You’re joining Arnold Ventures during a pandemic, when there’s much debate around a spike in homicides. What’s it like advocating for pretrial reform during this time? 

Headshot of Ezekiel Edwards
Ezekiel Edwards

I think we are in a particularly difficult moment right now for criminal justice reform with the pandemic having upended so much about our lives and our connections, which has likely been a factor in an increase in certain crimes, most notably homicide. 

Further, deep political divisions create a volatile climate where even the significant but fairly moderate wave of reforms that have been achieved in recent years are in jeopardy amid rising crime in certain places and an increasingly alarmist media message about crime and public safety — a message that can often assign causes and effects that are misleading and not based on evidence. 

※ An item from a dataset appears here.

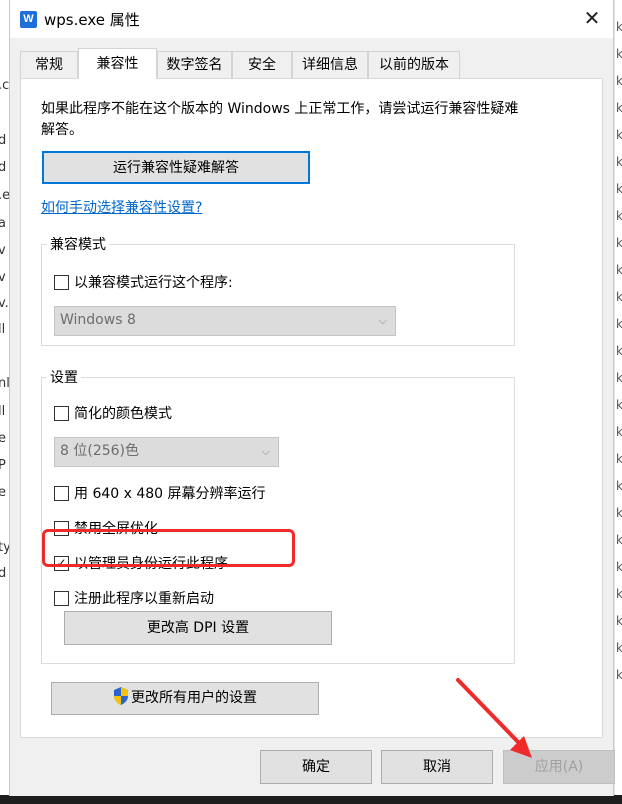  What do you see at coordinates (78, 245) in the screenshot?
I see `compat-mode-legend: 兼容模式` at bounding box center [78, 245].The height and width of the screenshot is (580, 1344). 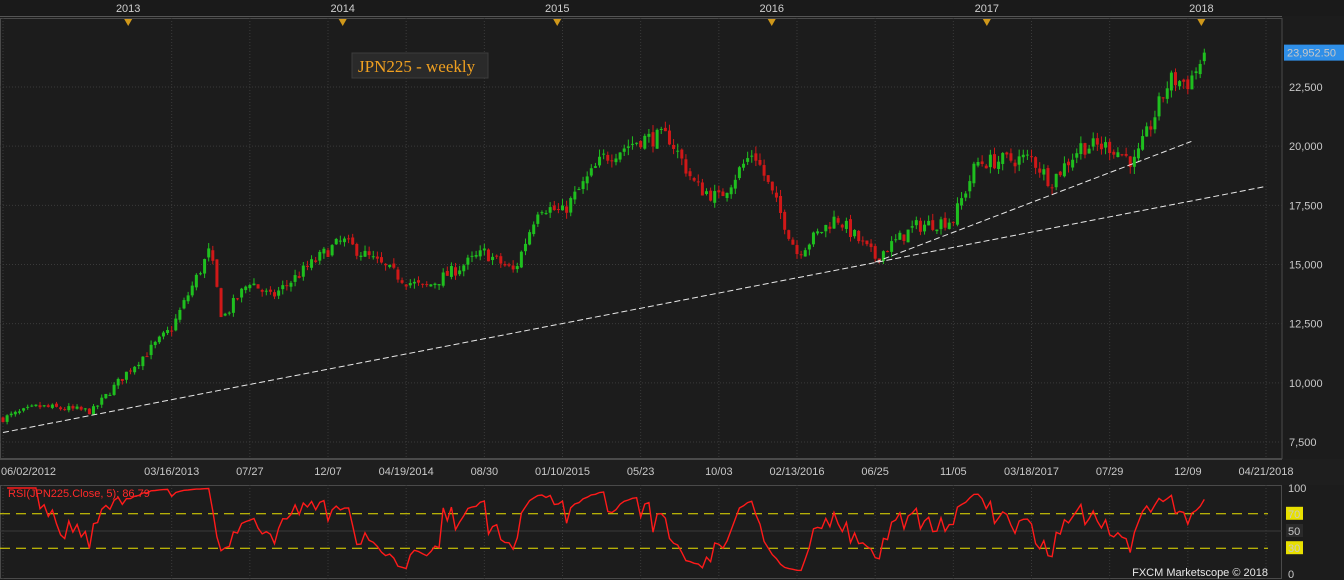 I want to click on chart-title: JPN225 - weekly, so click(x=417, y=66).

So I think we have to prioritize making sure that the hard-fought reforms that took place over many years, particularly of policing and pretrial justice, are protected, and that we continue to lay the ground for building on those positive changes and creating other reforms. I think to do that, in this environment, we have to make sure — and make clear to our grantees and to our allies and to stakeholders — that AV’s priority goals of community safety, fairness, and racial equity are harmonious and as important now as ever. And so it’s not an either or — either you have reforms that reduce the number of people unnecessarily incarcerated and challenge racism in the criminal justice system, or you have community safety. We can and should have both.